Exercise prompt – Consider the material that follows. How many of its lines contain "blue"? Reply with the number alone.

Data section –

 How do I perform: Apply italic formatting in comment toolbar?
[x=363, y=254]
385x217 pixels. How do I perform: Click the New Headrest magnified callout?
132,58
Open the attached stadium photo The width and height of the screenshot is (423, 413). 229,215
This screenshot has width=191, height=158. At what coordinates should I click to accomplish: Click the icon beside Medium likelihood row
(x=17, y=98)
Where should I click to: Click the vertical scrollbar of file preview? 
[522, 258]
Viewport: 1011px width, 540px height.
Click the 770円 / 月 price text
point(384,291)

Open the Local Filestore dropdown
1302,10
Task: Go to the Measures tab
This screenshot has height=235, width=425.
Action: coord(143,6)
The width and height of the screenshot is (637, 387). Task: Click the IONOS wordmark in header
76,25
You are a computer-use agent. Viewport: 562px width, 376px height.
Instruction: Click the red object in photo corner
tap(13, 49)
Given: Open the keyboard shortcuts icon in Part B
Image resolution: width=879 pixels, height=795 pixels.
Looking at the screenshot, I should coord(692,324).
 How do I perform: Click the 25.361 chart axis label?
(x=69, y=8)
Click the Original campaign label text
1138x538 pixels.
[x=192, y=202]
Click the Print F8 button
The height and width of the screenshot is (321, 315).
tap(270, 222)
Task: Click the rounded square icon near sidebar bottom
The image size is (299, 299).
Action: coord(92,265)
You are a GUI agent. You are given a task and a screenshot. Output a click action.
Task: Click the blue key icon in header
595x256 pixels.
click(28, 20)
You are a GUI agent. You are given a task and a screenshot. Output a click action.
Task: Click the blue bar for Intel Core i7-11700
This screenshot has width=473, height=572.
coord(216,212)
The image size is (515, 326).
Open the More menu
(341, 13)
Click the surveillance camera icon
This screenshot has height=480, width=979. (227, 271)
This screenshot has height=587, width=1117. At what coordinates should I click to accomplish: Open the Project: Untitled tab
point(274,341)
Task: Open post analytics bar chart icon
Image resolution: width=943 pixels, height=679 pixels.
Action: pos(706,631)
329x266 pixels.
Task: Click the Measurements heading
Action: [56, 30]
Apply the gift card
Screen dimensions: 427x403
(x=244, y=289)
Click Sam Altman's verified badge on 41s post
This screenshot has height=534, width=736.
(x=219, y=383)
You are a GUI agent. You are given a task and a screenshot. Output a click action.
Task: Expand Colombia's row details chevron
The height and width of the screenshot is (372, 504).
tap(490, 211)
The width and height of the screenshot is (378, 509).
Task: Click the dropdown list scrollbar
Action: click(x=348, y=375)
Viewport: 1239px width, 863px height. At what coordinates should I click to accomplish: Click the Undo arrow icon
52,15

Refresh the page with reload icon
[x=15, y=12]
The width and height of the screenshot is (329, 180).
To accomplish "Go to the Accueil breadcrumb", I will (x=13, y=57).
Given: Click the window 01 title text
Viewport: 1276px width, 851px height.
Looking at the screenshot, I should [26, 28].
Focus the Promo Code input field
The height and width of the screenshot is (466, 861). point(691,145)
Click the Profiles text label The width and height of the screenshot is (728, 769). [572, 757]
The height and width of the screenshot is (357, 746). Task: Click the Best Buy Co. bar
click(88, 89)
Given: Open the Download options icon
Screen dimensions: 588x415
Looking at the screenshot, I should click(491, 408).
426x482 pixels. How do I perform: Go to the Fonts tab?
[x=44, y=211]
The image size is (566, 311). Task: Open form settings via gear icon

Task result – 2